To answer this question, we interviewed CTOs from several smaller North American cable operators. Note that the significance of smaller operators within this market is that together they represent a Tier 1 operator in terms of purchasing power.
The range of responses fell into two broad categories. While all operators are clearly in the business to make money, their ultimate goals varied considerably. Some operators fell into an "exit strategy" group, while others fell more into a "concerted growth strategy" group.
The exit strategy was most common among non-competing smaller operators. These operators are very aware of their surroundings (larger operators they border) and often follow their larger neighbors’ vendor choices very closely.
In fact, in some cases these operators are so closely aligned that during natural disasters they have exchanged equipment with larger operators they border in an effort to restore services. Such exchanges were greatly aided by their close alignment.
These operators may not follow every make and model choice of larger operators, but generally do not sway too far from what they call the big four: Arris, Cisco, Harmonic and Motorola. Their reasoning? Should the exit play out one day, they believe their systems may be devalued if they use some "oddball technology" that potential buyers would have to swap out for what they use instead.
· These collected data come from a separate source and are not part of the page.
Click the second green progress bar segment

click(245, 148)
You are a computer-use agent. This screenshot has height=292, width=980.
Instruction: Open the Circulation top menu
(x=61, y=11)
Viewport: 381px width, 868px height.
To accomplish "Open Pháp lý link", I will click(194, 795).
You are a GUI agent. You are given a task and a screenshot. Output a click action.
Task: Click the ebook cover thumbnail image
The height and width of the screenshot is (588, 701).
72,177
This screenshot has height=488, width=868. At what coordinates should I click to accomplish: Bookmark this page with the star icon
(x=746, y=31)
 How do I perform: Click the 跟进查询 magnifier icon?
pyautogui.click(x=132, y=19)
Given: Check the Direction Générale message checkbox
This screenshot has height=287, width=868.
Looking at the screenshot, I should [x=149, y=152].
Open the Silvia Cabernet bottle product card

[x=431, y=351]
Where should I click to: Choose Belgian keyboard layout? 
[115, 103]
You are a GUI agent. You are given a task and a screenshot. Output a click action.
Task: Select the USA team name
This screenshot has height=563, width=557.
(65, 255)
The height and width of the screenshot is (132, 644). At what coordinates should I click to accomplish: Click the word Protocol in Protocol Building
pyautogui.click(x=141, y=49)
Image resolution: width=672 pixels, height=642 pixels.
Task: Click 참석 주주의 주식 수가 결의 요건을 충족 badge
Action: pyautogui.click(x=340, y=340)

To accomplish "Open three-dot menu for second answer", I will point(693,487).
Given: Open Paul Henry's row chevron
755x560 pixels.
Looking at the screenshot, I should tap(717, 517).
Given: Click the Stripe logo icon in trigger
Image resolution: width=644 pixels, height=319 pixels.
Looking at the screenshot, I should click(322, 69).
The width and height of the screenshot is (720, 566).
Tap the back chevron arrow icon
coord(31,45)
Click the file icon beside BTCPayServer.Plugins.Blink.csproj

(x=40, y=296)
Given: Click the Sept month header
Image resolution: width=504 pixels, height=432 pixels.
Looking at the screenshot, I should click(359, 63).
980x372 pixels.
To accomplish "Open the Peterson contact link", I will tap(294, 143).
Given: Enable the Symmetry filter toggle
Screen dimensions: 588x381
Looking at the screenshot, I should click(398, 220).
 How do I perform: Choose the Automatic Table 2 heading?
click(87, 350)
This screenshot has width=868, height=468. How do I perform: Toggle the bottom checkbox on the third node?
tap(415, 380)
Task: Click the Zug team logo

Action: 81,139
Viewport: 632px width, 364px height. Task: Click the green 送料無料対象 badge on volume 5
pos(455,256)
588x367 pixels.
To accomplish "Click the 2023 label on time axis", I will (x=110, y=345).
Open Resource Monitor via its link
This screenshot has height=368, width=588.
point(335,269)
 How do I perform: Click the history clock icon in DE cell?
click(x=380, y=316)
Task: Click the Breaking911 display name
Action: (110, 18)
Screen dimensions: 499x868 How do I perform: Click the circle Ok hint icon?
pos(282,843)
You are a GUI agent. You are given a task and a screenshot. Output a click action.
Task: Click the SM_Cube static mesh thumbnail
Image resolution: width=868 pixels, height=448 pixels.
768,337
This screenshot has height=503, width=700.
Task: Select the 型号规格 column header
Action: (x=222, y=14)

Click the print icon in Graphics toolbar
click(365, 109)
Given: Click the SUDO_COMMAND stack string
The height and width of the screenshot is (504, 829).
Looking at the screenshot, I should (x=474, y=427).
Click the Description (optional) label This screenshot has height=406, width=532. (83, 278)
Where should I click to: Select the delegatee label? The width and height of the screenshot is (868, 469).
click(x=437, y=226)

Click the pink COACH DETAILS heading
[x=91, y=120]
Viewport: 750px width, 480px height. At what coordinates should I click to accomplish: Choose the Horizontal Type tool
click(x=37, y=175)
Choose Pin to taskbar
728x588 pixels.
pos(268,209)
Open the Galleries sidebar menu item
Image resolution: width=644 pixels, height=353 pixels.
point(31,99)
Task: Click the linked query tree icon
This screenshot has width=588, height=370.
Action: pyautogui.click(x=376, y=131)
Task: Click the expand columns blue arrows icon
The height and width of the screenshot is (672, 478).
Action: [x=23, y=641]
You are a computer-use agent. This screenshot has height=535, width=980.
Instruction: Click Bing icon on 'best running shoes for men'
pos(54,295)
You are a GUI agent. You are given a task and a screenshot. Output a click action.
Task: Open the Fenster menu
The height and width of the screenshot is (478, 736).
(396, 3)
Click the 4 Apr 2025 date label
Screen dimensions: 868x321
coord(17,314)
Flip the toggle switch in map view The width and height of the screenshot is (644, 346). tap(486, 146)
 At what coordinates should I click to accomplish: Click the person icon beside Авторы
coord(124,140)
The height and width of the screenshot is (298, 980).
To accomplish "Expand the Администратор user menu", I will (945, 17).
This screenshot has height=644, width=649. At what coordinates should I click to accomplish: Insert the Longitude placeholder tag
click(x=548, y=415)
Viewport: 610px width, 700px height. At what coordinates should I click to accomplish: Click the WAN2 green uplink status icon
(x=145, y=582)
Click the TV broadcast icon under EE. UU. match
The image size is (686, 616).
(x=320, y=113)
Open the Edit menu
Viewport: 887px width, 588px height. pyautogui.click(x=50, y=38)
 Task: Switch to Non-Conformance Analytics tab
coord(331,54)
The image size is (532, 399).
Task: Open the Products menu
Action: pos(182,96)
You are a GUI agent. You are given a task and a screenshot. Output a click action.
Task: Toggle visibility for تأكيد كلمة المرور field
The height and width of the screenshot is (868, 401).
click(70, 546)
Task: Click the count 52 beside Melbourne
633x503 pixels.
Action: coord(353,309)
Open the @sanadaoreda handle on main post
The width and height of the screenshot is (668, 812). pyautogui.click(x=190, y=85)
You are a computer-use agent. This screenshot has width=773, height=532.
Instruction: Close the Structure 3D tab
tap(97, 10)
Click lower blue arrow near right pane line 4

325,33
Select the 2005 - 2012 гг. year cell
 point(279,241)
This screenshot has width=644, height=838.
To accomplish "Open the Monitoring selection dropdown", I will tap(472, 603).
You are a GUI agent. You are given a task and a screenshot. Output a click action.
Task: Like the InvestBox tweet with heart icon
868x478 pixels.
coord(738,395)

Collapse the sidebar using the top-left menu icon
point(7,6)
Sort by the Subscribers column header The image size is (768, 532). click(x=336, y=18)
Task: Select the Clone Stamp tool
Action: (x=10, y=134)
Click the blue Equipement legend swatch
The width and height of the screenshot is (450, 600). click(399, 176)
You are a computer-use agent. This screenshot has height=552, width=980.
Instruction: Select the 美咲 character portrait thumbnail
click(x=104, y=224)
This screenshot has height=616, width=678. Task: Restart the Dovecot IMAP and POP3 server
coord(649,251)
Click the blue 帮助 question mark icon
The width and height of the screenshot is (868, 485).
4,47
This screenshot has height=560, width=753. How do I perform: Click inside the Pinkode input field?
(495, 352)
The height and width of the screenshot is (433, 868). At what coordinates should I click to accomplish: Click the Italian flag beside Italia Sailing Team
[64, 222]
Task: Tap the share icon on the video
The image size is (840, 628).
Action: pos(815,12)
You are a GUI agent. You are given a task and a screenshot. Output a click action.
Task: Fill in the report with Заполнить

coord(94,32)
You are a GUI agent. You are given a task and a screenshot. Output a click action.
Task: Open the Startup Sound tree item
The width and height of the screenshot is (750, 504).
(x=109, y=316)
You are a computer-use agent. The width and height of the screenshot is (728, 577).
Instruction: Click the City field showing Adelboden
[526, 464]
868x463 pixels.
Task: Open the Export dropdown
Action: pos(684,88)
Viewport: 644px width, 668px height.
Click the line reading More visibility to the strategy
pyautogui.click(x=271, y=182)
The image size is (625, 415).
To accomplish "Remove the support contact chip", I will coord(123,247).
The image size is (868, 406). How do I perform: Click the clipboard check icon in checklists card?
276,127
The concerted-growth strategy was most common among over-builders and much smaller operators. While these operators are also very aware of their surroundings, they have a different sense of survival.
Such operators are more open to new ideas – particularly vendor solutions that best meet their requirements for price, features, delivery, spare parts, etc. While these operators pay attention to what the larger ops are doing, they generally rely more heavily on vendor relationships they have built over years.
Perhaps related to the trust is a risk factor: With few resources, these operators can ill afford costly mistakes, such as buying from a vendor who goes out of business.
Both groups showed similar approaches when it comes to buying software.
Both admitted they are not likely to build their own, engage with a vendor to pioneer a new product, or tackle anything beyond what they would call "simple stuff." In this category, pretty much whatever larger operators develop through partnerships or by other means will be used with few exceptions. Smaller operators just have limited resources that they cannot cost-justify putting to work on custom software.
Smaller operators are not all about "following" and can easily provide many examples where their leadership has actually drawn interest from larger operators. The adoption of RF over Glass (RFoG) technology by some is a recent case in point. But generally, following ensures product availability, spare parts, lower prices and a lengthy aftermarket phase that provides the necessary time to retool for the next big wave.
One takeaway: The impact of a major deployment by a Comcast (or an AT&T or a Verizon), especially if it proves successful, should not be taken at street value. Instead, it should be doubled – it will likely be adopted by those following in the big guys’ wake.
Bruce Bahlmann is an independent research analyst.